Этого звука я у него никогда еще не слыхал. Он действительно почуял волчью пустыню без человека. Совершенно так же воют молодые волки в лесу, когда мать ушла за добычей и долго не возвращается…
Да оно так и бывает. Волчья матка схватила овцу и несет ее к детям. Но охотник проследил ее путь и притаился в засаде. Волчица убита. Человек приходит к волчатам, берет их к себе и кормит. Неизмеримы запасы нежности в природе, свои чувства к матери волчата переносят на человека, лижут ему руки, прыгают на грудь. Молодые не знают, что этот человек застрелил их настоящую мать. Но дикие волки все знают, они смертельные враги человеку и этой изменнице волчьему делу, собаке.
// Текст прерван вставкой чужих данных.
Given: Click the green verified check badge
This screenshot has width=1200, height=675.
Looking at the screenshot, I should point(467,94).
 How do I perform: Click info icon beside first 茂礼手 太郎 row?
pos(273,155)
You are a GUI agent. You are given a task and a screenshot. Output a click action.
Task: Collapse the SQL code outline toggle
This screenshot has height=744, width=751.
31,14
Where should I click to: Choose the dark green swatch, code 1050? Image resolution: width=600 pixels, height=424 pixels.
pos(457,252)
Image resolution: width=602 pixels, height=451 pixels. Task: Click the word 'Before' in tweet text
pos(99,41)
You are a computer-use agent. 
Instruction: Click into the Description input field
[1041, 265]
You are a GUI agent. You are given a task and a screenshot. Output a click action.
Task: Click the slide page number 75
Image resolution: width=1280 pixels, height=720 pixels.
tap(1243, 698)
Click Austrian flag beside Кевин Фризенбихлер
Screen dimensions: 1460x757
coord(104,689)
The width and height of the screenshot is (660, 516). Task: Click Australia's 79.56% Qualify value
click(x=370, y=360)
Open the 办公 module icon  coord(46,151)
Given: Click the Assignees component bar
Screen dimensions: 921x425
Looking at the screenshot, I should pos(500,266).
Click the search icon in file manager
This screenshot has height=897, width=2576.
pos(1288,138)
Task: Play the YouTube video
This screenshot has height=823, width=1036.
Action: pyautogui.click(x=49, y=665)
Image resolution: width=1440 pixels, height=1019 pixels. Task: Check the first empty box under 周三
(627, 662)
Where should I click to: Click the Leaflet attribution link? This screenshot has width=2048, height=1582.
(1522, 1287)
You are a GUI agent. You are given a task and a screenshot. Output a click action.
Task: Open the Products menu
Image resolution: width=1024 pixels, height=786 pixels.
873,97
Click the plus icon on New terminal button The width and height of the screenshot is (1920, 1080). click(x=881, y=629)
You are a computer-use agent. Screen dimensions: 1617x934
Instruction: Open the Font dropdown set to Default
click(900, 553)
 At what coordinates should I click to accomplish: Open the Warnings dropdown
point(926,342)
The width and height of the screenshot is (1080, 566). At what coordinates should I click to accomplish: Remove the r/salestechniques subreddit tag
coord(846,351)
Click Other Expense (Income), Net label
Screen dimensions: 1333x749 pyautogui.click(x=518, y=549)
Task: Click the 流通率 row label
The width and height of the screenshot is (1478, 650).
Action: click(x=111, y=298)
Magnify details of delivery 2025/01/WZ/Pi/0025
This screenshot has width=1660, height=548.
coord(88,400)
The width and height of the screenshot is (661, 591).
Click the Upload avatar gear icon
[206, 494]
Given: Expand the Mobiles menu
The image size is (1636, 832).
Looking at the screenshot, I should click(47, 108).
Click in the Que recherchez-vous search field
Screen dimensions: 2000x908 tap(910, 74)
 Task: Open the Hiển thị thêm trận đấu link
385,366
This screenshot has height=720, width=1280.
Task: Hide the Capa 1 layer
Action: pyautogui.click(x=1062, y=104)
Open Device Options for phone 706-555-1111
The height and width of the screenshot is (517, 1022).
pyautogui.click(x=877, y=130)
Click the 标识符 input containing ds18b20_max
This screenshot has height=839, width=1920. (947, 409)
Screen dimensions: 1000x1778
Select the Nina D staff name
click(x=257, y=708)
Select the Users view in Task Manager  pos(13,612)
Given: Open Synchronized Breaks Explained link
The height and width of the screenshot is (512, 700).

Ромка так жалобно воет, что у меня сжимается сердце. Но жалеть мне нельзя: я учитель.
Я не дышу.
Он повертывается задом ко мне и слушает в другой стороне. Может быть, где-нибудь в поднебесье свистнул пролетающий кулик?
Не туда ли забрался хозяин и не он ли зовет к себе на небеса?
А вот это, наверно, в ближайшем болотце корова спугнула чибиса, и он, взлетая, высвистывал свое обыкновенное: «Чьи вы?» Это уж и не так высоко и не так далеко, очень возможно, это свистнул хозяин.
Ромка со всего маху ринулся на это «Чьи вы?», я вслед ему резко в свисток:
– Вот я!
Он вернулся.
В какие-нибудь пятнадцать минут я измучил его и на всю жизнь напугал лесом пустым, без человека, поселил в нем ужас к жизни его предков, диких волков. И когда наконец-то я нарочно шевельнулся в кусту, и он услыхал это, и я закурил трубку, а он почуял запах табаку и узнал, то уши его опустились, голова стала гладкой, как арбуз. Я встал. Он лег виноватый. Я вышел из куста, погладил его, и он бросился в безумной радости с визгом скакать.